Automated High-Throughput Infrared Spectroscopy For Secondary Structure Analysis Of Protein Biopharmaceuticals
Webinar Length: 1 hour
In this webinar you will learn:
Higher order structure of protein (HOS) is an important product quality attribute that governs the structure function characteristics, safety, and efficacy of therapeutic proteins. Infrared (IR) spectroscopy has long been recognized as a powerful biophysical tool in determining protein secondary structure and monitoring the dynamic structural changes. Such biophysics analyses help establish process and product knowledge, understand the impact of upstream (cell culture) and downstream (purification) process conditions, create stable formulations, monitor product stability, and assess product comparability when process improvements are implemented (or establish biosimilarity to originator products).

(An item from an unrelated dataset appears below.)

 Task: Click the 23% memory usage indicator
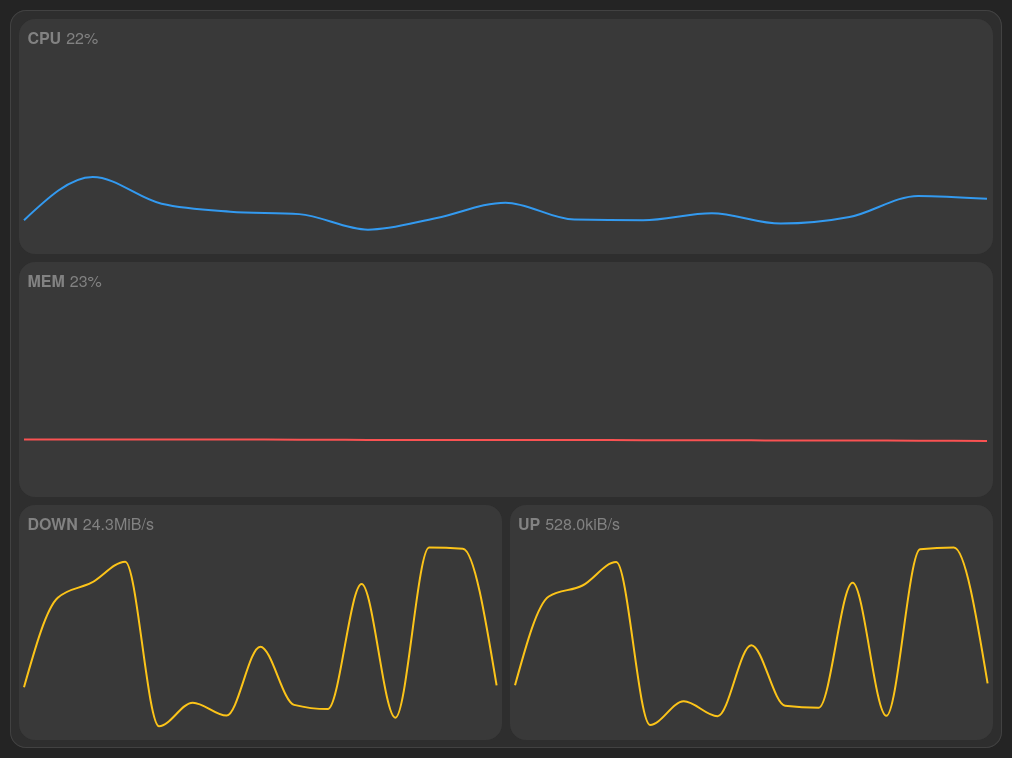(89, 282)
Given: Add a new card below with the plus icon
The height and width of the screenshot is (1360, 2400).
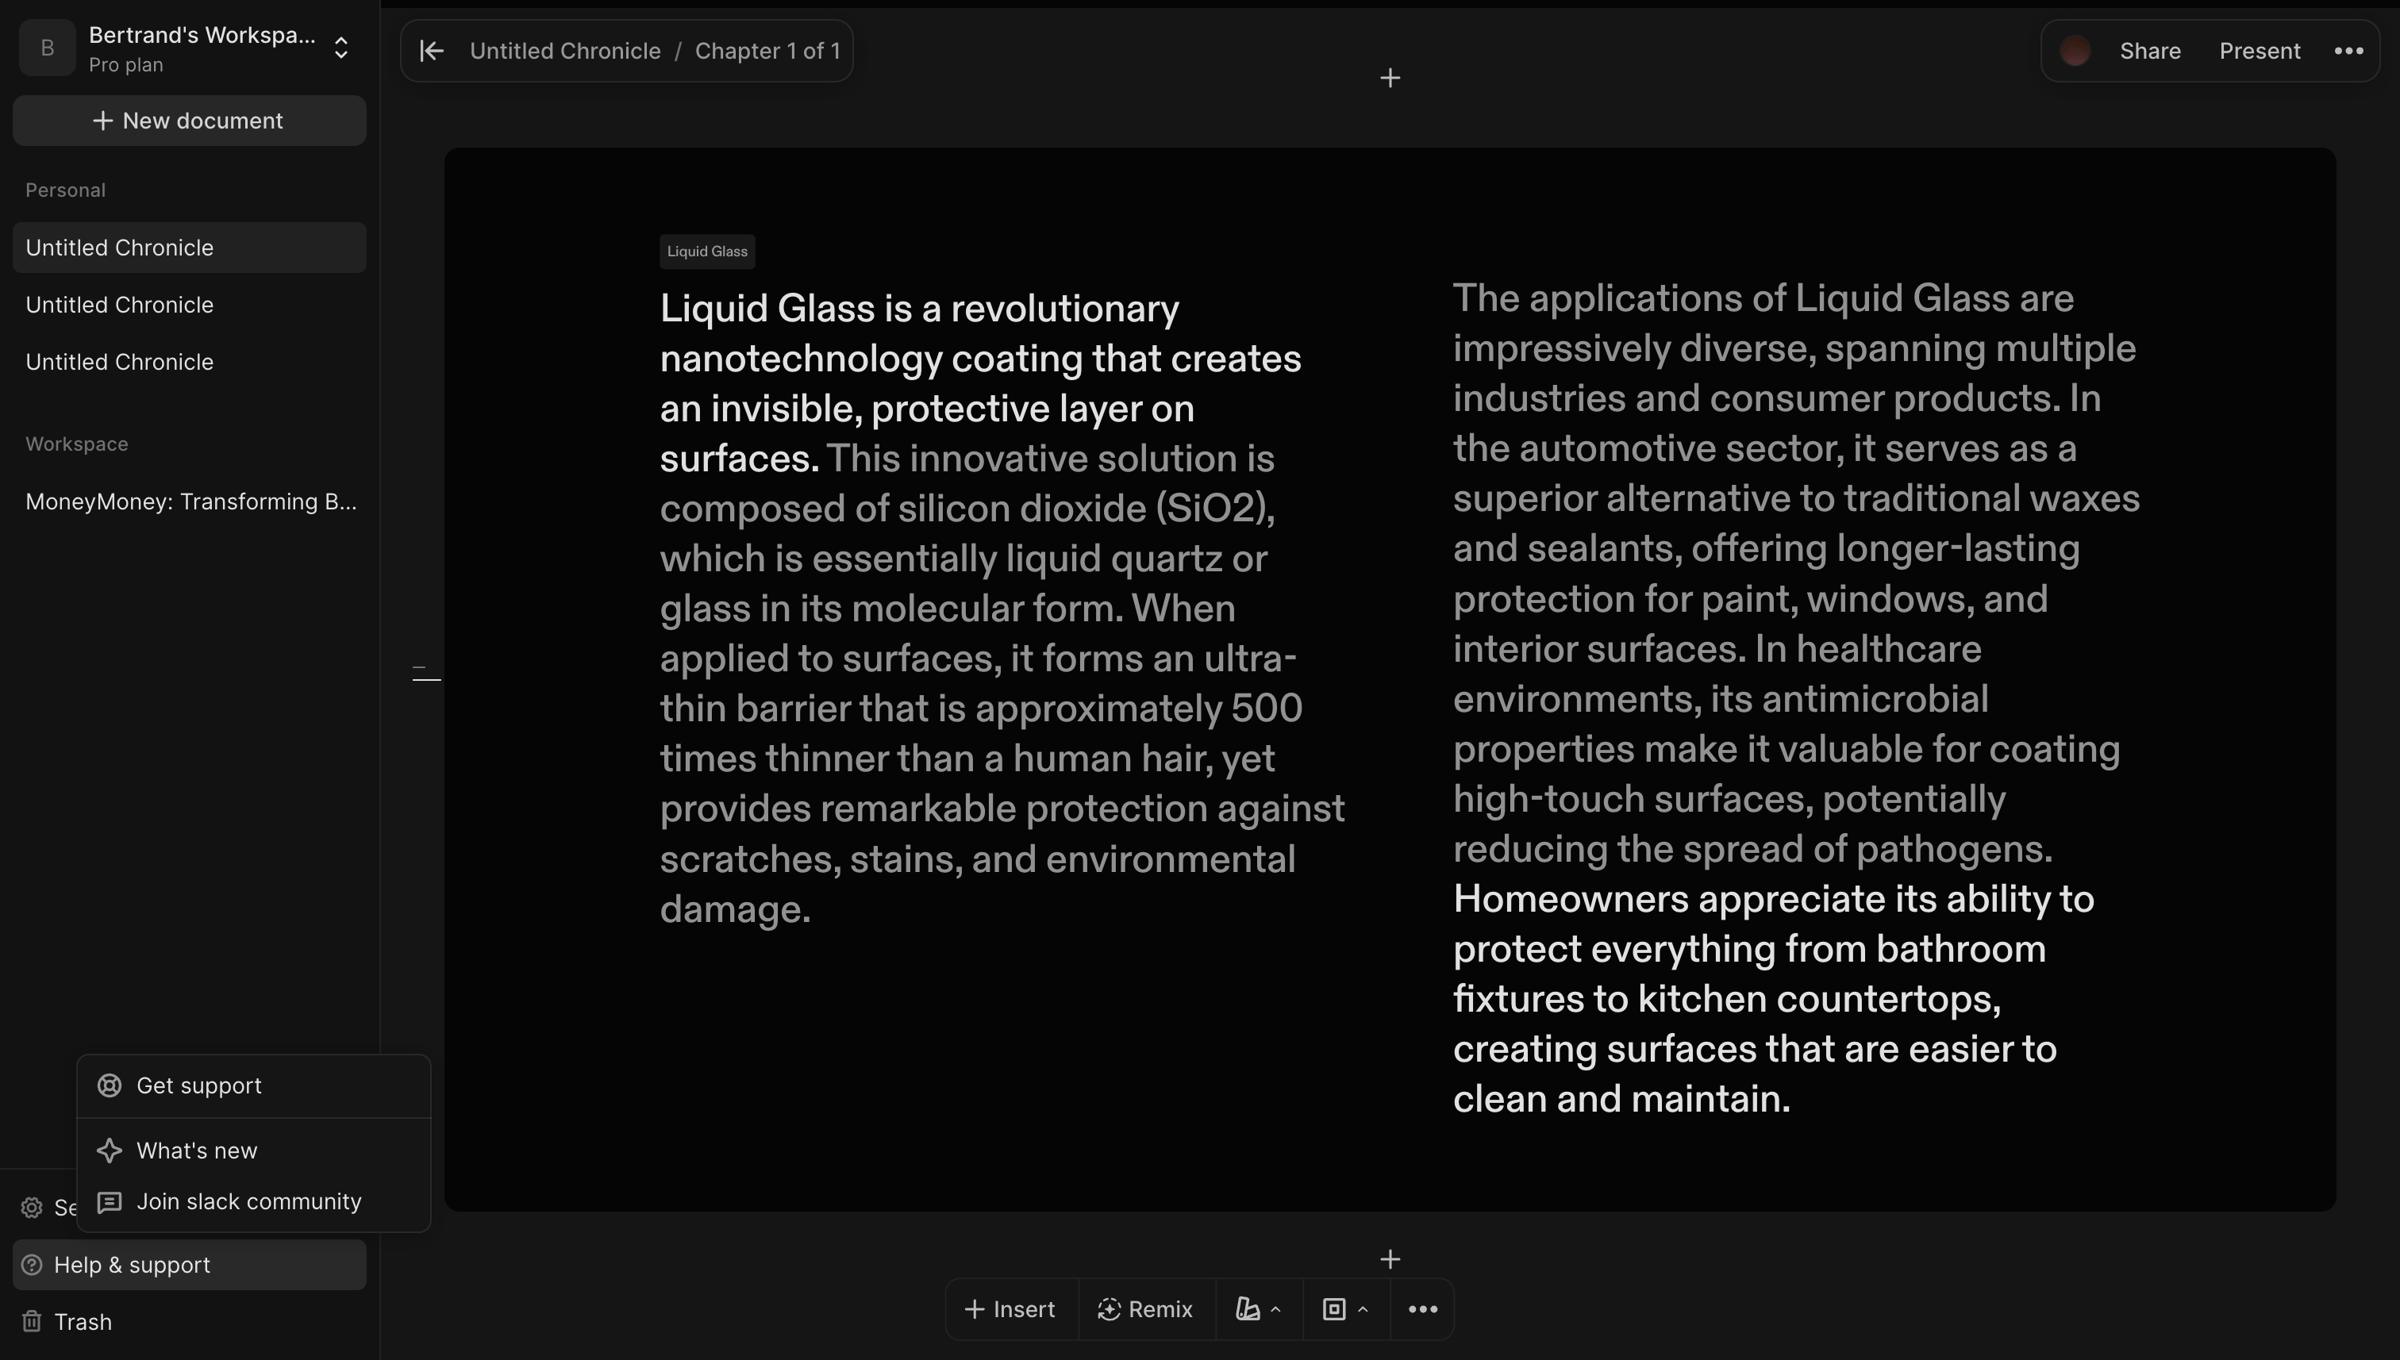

In this webinar, Dr. Lucy Liu of Pfizer provides an overview of a novel automated mid-IR spectroscopic technique called microfluidic modulation IR spectroscopy (MMS or MM-IR) for the characterization of protein secondary structure. The study demonstrates that MM-IR secondary structure analysis of therapeutic monoclonal antibodies (mAb) is comparable with a conventional Fourier transform IR (FTIR) method. More importantly the study shows MM-IR exhibits higher sensitivity and repeatability for low concentration samples over FTIR, as well as provides automated operation and superior robustness with simplified data analysis, increasing the utility of the instrument in determination of mAb secondary structure. Therefore, we propose that the MM-IR method can be widely applied in characterization and comparability /biosimilarity studies for biopharmaceutical process and product development.